I freely admit to being a little out of my depth here. My formal training in type systems is a good few decades behind me. I’ve used generics in Java rather trivially once or twice, but they’re not something about which I can claim to have a deep and thorough understanding. I’m also a relative newcomer to Scala, so I’m not claiming a deep or thorough understanding of its type system either.
I set out to update my XML Calabash v2 implementation, written in Scala (2.12 today) to use Saxon 9.9. Saxon 9.9 introduces generics in a number of places. Fine by me. I can cope, I imagine.
Except, I can’t apparently.
The stumbling block is trying to implement a class that extends the ExtensionFunctionDefinition class. It has an inner class that extends the ExtensionFunctionCall class. That, in turn, has an abstract method, call, defined thusly in Java:
public abstract Sequence<?> call(
XPathContext context,
Sequence[] arguments
)
My first attempt to define this in Scala was:
override def call(
context: XPathContext,
arguments: Array[Sequence]
): Sequence[_]
but that doesn’t compile: “trait Sequence takes type parameters”.
Which is true:
public interface Sequence<T extends Item<?>>
(Item, btw, is:
public interface Item<T extends Item<?>>
extends GroundedValue<T>
which I find slightly confusing for other reasons)
For my second attempt, I tried:
override def call(
context: XPathContext,
arguments: Array[Sequence[_]]
): Sequence[_]
But that, I’m told, doesn’t override anything.
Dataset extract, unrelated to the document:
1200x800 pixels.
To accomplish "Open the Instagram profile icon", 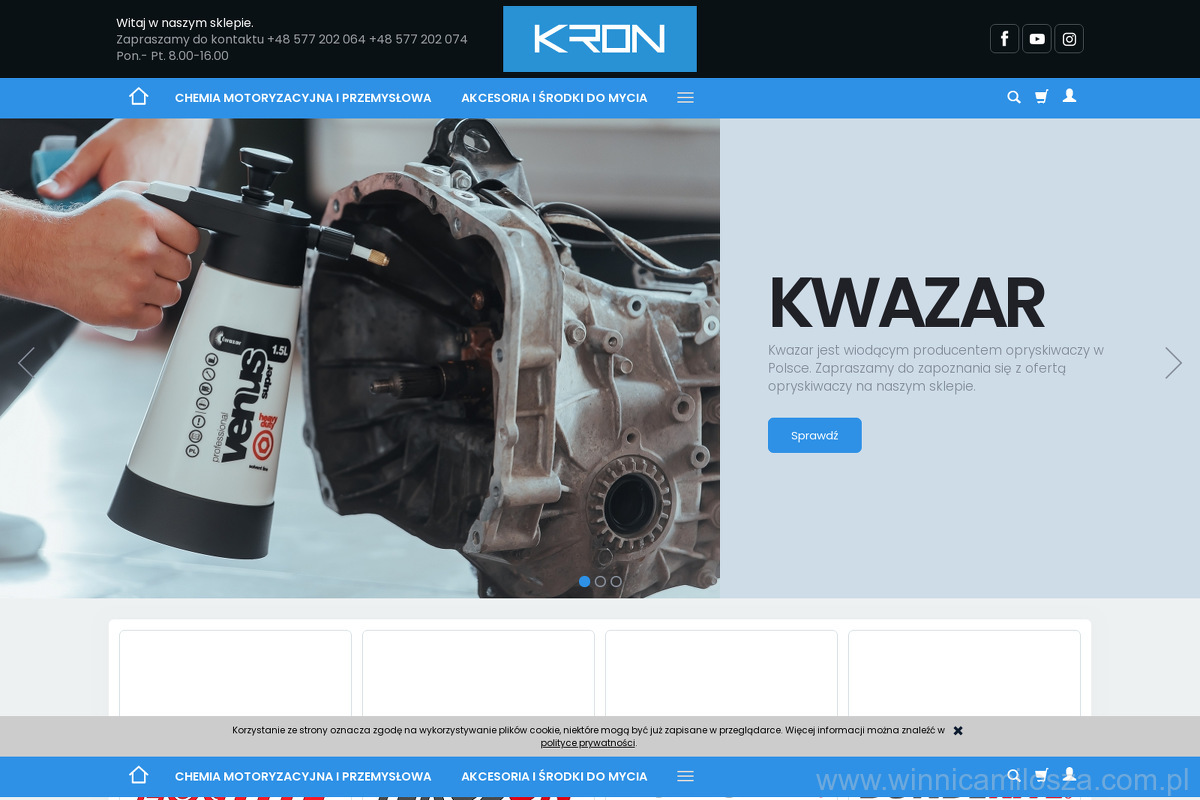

Hark, the compiler says:
[error] (Note that Array[net.sf.saxon.om.Sequence]
does not match Array[net.sf.saxon.om.Sequence[_]]:
their type parameters differ)
And here we seem to be at an impasse. I can just implement the damned thing in Java, of course, but is this an actual limitation in Scala or in my understanding?
I was lying before, by the way, about my first attempt. My first attempt was actually:
override def call(
context: XPathContext,
arguments: Array[Sequence[_ <: Item[_ <: Item[_]]]]
): Sequence[_ <: Item[_ <: Item[_]]]
which I crafted by bluntly copying Java into Scala and letting IntelliJ IDEA translate it. I had failed to work out what to do with the recursive nature of the Item declaration.